>>

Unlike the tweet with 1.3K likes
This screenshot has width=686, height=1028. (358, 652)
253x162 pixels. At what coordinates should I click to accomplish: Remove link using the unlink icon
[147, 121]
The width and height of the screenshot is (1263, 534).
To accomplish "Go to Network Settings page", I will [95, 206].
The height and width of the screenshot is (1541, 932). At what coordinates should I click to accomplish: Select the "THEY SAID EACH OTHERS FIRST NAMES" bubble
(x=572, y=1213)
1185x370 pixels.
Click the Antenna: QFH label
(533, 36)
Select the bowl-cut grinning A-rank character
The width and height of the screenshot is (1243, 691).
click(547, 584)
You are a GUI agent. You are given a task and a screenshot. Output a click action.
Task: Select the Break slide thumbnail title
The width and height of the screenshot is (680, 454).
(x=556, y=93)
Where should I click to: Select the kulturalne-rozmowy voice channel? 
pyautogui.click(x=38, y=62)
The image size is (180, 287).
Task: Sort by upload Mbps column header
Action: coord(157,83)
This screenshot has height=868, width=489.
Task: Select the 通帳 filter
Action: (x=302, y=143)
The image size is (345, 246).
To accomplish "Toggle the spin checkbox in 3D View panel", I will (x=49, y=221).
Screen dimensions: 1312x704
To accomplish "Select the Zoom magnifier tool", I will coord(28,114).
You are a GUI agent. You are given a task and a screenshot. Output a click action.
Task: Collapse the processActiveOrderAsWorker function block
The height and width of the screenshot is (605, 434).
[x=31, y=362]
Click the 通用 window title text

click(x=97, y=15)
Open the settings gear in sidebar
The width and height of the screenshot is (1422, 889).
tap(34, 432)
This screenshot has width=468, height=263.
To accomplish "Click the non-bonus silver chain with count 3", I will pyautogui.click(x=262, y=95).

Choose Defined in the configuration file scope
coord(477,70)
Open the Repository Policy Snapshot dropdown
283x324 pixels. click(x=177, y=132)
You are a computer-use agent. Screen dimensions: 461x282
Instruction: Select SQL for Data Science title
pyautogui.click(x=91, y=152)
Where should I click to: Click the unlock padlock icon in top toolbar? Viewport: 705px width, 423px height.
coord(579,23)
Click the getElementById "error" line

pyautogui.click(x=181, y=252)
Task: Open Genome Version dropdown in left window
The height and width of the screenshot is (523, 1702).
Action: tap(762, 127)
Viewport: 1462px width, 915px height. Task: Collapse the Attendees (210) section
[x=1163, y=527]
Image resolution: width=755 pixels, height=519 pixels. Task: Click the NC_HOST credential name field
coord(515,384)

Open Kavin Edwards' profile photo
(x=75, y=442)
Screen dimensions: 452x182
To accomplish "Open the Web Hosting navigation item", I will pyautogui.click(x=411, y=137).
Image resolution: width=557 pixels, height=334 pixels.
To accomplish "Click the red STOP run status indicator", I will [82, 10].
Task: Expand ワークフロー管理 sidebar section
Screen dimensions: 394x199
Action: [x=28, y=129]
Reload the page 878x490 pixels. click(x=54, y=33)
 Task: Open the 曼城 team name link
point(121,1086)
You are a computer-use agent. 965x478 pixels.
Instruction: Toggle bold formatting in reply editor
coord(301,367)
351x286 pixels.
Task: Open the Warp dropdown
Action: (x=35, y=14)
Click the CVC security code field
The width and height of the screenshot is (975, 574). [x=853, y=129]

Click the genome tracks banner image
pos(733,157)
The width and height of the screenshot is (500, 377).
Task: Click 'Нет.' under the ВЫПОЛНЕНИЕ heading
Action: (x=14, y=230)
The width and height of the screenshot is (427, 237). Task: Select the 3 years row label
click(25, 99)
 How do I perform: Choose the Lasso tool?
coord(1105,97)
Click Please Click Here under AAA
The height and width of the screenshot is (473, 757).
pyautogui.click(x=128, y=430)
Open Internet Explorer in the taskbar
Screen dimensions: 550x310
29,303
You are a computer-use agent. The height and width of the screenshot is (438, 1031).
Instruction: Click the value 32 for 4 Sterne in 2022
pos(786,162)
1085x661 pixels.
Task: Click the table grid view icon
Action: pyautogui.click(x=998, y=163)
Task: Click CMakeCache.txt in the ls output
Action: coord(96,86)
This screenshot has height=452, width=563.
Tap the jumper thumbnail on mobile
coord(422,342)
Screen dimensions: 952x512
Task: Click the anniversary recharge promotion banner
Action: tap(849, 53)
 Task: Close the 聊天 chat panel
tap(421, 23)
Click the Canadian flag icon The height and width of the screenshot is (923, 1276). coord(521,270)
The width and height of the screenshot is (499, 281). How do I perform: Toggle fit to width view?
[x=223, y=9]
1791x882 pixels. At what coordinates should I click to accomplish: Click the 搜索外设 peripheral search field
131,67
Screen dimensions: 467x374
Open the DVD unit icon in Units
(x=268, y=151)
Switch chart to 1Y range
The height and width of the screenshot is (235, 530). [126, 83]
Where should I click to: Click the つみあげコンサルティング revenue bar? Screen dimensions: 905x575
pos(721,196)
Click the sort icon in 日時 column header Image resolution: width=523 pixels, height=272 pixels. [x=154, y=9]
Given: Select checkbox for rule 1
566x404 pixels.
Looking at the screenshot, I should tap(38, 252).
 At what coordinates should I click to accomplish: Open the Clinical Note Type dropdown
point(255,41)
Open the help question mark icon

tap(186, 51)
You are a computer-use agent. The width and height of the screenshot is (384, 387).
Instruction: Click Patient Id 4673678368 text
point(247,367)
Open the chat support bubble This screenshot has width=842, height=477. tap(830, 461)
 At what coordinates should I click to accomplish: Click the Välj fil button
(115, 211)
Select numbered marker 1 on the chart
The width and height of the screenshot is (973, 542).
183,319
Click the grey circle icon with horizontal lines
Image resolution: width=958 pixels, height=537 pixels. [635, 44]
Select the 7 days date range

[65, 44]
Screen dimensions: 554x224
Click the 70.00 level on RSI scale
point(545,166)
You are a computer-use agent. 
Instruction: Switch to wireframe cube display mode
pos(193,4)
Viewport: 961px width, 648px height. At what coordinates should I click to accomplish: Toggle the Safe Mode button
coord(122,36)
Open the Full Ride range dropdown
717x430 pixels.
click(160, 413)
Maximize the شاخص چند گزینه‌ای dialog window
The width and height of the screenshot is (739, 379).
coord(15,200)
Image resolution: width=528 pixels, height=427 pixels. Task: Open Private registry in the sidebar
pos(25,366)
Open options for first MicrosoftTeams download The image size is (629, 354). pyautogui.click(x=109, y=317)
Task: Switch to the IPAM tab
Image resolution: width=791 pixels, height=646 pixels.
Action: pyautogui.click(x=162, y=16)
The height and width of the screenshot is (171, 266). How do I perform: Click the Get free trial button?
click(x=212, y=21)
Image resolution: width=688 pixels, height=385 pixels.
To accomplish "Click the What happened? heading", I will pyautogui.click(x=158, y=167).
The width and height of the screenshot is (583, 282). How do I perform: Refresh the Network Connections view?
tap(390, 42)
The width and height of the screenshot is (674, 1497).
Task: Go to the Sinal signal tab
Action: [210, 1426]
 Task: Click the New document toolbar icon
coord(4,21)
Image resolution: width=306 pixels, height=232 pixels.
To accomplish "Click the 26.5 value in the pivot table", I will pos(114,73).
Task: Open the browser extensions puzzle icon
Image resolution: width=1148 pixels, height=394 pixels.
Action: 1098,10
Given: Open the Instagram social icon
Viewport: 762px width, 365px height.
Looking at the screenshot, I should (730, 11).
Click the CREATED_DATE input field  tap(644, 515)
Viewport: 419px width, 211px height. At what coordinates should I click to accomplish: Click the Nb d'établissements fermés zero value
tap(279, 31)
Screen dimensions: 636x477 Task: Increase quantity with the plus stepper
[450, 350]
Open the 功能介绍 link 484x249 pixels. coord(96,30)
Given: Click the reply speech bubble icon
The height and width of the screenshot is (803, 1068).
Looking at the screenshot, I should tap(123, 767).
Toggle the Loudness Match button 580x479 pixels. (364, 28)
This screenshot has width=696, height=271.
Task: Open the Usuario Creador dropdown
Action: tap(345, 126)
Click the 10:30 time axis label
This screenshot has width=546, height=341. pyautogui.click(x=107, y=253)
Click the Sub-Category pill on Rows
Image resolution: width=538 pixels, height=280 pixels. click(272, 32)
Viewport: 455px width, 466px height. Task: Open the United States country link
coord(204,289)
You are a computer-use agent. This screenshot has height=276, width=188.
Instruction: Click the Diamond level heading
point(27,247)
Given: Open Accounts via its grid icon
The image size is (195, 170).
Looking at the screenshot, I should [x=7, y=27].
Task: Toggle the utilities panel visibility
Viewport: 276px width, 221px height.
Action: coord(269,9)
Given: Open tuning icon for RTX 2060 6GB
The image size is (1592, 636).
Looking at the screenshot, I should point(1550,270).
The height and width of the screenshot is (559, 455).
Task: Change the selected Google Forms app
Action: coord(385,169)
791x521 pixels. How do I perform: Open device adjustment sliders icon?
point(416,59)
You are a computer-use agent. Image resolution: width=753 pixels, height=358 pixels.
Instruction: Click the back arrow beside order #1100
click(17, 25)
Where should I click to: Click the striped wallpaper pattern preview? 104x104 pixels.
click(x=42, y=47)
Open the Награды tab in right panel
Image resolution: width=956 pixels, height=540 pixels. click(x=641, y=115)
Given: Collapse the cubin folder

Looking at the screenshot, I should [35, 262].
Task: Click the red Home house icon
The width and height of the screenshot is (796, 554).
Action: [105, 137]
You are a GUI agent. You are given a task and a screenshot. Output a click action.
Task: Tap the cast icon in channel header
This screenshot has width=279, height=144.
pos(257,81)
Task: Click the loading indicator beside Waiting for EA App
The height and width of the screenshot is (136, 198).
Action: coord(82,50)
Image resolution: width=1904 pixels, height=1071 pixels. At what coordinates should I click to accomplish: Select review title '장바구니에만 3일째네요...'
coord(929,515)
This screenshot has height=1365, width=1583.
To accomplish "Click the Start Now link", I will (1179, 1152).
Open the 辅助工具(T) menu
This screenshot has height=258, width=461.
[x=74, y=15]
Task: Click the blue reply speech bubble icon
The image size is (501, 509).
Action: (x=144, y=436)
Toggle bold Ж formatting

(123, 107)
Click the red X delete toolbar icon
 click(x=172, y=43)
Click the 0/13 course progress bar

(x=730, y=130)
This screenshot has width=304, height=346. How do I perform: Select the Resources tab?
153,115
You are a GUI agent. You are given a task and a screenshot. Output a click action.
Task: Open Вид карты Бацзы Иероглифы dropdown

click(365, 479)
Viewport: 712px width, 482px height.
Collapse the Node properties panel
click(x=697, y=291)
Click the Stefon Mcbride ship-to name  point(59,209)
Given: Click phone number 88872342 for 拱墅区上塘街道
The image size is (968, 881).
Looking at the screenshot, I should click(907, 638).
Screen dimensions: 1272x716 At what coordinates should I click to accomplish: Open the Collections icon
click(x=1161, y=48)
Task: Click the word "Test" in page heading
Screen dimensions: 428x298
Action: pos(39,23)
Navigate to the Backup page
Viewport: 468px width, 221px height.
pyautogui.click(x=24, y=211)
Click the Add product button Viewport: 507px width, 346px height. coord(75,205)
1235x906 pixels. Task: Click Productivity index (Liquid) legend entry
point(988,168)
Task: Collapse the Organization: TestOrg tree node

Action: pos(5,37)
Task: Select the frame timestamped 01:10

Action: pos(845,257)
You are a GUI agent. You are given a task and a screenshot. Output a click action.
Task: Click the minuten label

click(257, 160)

<<

Print again the lines of the entries above that fall between the line holding "The height and width of the screenshot is (473, 757)." and the line holding "You are a computer-use agent. The height", inclusive, exactly as they stand.

→ ANSWER AREA
The height and width of the screenshot is (473, 757).
pyautogui.click(x=128, y=430)
Open Internet Explorer in the taskbar
Screen dimensions: 550x310
29,303
You are a computer-use agent. The height and width of the screenshot is (438, 1031).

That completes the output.